▶ **Stored data entries**:
____
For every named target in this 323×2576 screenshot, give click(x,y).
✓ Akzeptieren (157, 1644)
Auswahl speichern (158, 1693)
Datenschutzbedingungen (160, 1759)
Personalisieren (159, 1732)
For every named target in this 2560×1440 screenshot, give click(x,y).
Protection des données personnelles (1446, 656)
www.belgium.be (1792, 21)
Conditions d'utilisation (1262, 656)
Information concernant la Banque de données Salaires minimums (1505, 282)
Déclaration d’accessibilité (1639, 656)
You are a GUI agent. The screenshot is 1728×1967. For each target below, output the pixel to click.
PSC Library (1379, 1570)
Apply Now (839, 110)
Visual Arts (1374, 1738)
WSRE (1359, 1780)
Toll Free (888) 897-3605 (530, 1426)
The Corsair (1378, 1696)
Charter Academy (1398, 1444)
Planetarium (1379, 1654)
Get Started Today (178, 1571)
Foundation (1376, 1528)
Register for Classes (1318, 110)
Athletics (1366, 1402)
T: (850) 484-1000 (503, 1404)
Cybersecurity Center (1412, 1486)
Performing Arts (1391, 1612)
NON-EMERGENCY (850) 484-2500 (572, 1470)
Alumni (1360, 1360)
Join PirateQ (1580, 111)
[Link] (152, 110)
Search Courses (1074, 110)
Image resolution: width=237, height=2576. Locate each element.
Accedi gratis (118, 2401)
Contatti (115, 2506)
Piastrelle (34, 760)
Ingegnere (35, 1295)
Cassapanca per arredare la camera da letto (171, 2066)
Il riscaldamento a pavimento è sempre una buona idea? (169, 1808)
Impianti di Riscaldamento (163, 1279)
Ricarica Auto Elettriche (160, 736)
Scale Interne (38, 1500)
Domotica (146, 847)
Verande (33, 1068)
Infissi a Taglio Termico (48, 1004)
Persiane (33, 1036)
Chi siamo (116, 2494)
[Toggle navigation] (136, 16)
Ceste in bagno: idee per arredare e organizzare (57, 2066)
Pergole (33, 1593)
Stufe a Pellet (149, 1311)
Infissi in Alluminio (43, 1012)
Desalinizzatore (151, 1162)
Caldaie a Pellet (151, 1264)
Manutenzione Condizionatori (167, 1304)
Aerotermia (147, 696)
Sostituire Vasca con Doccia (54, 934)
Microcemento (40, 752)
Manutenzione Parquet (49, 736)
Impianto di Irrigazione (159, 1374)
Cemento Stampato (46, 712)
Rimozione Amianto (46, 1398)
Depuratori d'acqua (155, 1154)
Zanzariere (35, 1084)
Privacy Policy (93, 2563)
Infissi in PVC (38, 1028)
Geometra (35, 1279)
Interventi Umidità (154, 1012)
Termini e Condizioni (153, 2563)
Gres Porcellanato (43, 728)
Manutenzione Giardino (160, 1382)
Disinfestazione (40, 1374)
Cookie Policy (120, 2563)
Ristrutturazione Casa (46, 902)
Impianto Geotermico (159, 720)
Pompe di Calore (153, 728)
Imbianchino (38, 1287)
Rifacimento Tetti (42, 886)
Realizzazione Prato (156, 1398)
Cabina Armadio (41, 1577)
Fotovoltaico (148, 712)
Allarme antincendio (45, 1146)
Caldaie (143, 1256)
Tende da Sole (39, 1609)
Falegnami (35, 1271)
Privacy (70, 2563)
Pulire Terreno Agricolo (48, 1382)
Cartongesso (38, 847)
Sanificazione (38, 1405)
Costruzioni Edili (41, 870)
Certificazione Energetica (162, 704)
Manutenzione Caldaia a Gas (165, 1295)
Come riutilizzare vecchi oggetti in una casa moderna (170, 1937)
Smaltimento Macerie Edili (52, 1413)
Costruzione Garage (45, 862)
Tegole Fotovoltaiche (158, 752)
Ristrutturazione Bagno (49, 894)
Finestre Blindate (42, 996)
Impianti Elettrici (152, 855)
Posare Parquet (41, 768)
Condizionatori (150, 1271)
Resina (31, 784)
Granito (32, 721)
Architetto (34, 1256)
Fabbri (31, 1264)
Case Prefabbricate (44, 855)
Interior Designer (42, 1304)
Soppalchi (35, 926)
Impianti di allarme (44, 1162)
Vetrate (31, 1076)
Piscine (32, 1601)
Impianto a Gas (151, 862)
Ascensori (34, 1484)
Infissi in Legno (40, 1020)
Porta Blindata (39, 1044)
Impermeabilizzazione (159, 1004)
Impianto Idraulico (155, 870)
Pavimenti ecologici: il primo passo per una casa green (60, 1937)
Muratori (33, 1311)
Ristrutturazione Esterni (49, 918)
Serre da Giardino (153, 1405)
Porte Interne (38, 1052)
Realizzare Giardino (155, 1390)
____
▶ **Assignment**: Retype the records exactly.

▶ **Answer space**:
For every named target in this 323×2576 screenshot, give click(x,y).
✓ Akzeptieren (157, 1644)
Auswahl speichern (158, 1693)
Datenschutzbedingungen (160, 1759)
Personalisieren (159, 1732)
For every named target in this 2560×1440 screenshot, give click(x,y).
Protection des données personnelles (1446, 656)
www.belgium.be (1792, 21)
Conditions d'utilisation (1262, 656)
Information concernant la Banque de données Salaires minimums (1505, 282)
Déclaration d’accessibilité (1639, 656)
You are a GUI agent. The screenshot is 1728×1967. For each target below, output the pixel to click.
PSC Library (1379, 1570)
Apply Now (839, 110)
Visual Arts (1374, 1738)
WSRE (1359, 1780)
Toll Free (888) 897-3605 (530, 1426)
The Corsair (1378, 1696)
Charter Academy (1398, 1444)
Planetarium (1379, 1654)
Get Started Today (178, 1571)
Foundation (1376, 1528)
Register for Classes (1318, 110)
Athletics (1366, 1402)
T: (850) 484-1000 (503, 1404)
Cybersecurity Center (1412, 1486)
Performing Arts (1391, 1612)
NON-EMERGENCY (850) 484-2500 (572, 1470)
Alumni (1360, 1360)
Join PirateQ (1580, 111)
[Link] (152, 110)
Search Courses (1074, 110)
Image resolution: width=237, height=2576. Locate each element.
Accedi gratis (118, 2401)
Contatti (115, 2506)
Piastrelle (34, 760)
Ingegnere (35, 1295)
Cassapanca per arredare la camera da letto (171, 2066)
Il riscaldamento a pavimento è sempre una buona idea? (169, 1808)
Impianti di Riscaldamento (163, 1279)
Ricarica Auto Elettriche (160, 736)
Scale Interne (38, 1500)
Domotica (146, 847)
Verande (33, 1068)
Infissi a Taglio Termico (48, 1004)
Persiane (33, 1036)
Chi siamo (116, 2494)
[Toggle navigation] (136, 16)
Ceste in bagno: idee per arredare e organizzare (57, 2066)
Pergole (33, 1593)
Stufe a Pellet (149, 1311)
Infissi in Alluminio (43, 1012)
Desalinizzatore (151, 1162)
Caldaie a Pellet (151, 1264)
Manutenzione Condizionatori (167, 1304)
Aerotermia (147, 696)
Sostituire Vasca con Doccia (54, 934)
Microcemento (40, 752)
Manutenzione Parquet (49, 736)
Impianto di Irrigazione (159, 1374)
Cemento Stampato (46, 712)
Rimozione Amianto (46, 1398)
Depuratori d'acqua (155, 1154)
Zanzariere (35, 1084)
Privacy Policy (93, 2563)
Infissi in PVC (38, 1028)
Geometra (35, 1279)
Interventi Umidità (154, 1012)
Termini e Condizioni (153, 2563)
Gres Porcellanato (43, 728)
Manutenzione Giardino (160, 1382)
Disinfestazione (40, 1374)
Cookie Policy (120, 2563)
Ristrutturazione Casa (46, 902)
Impianto Geotermico (159, 720)
Pompe di Calore (153, 728)
Imbianchino (38, 1287)
Rifacimento Tetti (42, 886)
Realizzazione Prato (156, 1398)
Cabina Armadio (41, 1577)
Fotovoltaico (148, 712)
Allarme antincendio (45, 1146)
Caldaie (143, 1256)
Tende da Sole (39, 1609)
Falegnami (35, 1271)
Privacy (70, 2563)
Pulire Terreno Agricolo (48, 1382)
Cartongesso (38, 847)
Sanificazione (38, 1405)
Costruzioni Edili (41, 870)
Certificazione Energetica (162, 704)
Manutenzione Caldaia a Gas (165, 1295)
Come riutilizzare vecchi oggetti in una casa moderna (170, 1937)
Smaltimento Macerie Edili (52, 1413)
Costruzione Garage (45, 862)
Tegole Fotovoltaiche (158, 752)
Ristrutturazione Bagno (49, 894)
Finestre Blindate (42, 996)
Impianti Elettrici (152, 855)
Posare Parquet (41, 768)
Condizionatori (150, 1271)
Resina (31, 784)
Granito (32, 721)
Architetto (34, 1256)
Fabbri (31, 1264)
Case Prefabbricate (44, 855)
Interior Designer (42, 1304)
Soppalchi (35, 926)
Impianti di allarme (44, 1162)
Vetrate (31, 1076)
Piscine (32, 1601)
Impianto a Gas (151, 862)
Ascensori (34, 1484)
Infissi in Legno (40, 1020)
Porta Blindata (39, 1044)
Impermeabilizzazione (159, 1004)
Impianto Idraulico (155, 870)
Pavimenti ecologici: il primo passo per una casa green (60, 1937)
Muratori (33, 1311)
Ristrutturazione Esterni (49, 918)
Serre da Giardino (153, 1405)
Porte Interne (38, 1052)
Realizzare Giardino (155, 1390)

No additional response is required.